The Deficit Reduction Act calls on HHS to set nationwide definitions for what qualifies as work-related activities by June 30. State officials say that's too quick to make permanent decisions that could radically change their welfare programs. They're asking the agency to take the time to collaborate with states and revise those standards later.
The states also asked HHS to impose financial penalties only as a last resort.
Washington Gov. Christine Gregoire (D) suggested that "states that make a good faith effort to move forward (should) not be penalized or sanctioned in the first year of implementation."
But even if the feds give states a little wiggle room, most will have a tough time meeting the new work participation levels.
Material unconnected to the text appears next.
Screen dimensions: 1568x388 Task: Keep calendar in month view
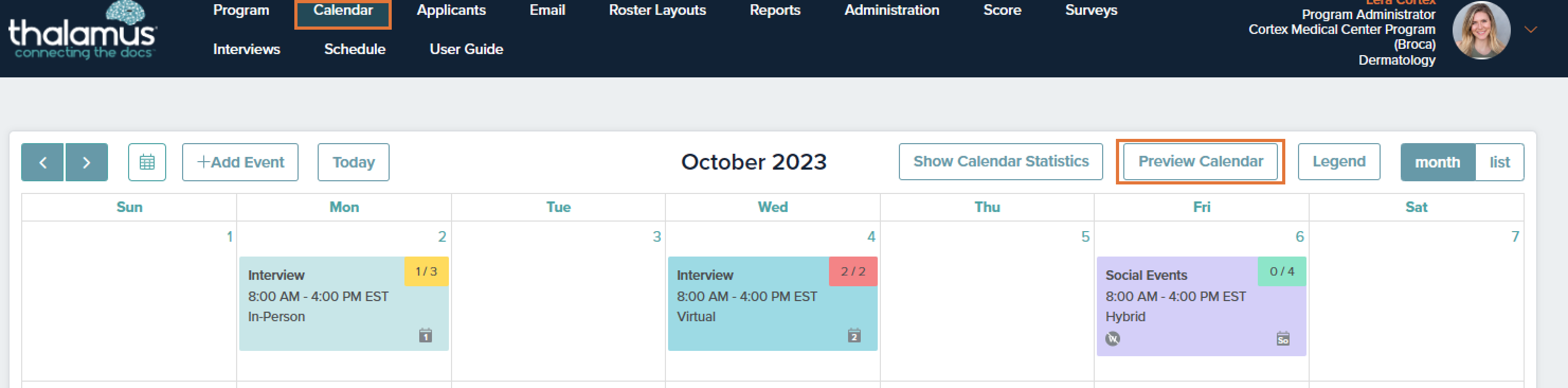1437,162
Jack Tweedie, an NCSL analyst, said states can take three basic approaches to meeting the new federal goals.
First, they can step up efforts to push recipients into job-related activities, by imposing tougher sanctions on parents who fail to participate in programs aimed at landing jobs.
Another approach states can take is to help welfare recipients make the transition to the workforce by keeping them in the welfare program even after they land a job. This strategy would allow states to count working parents who otherwise would have left the welfare program, making it easier to reach the 50 percent goal.
A third approach is for states to remove hard-to-employ people from their TANF programs and enroll them in separate state programs, so they don't pull down the work participation rates. Those people still would receive state benefits, but the money states spend on those separate programs would not count toward the states' required contribution to the TANF program.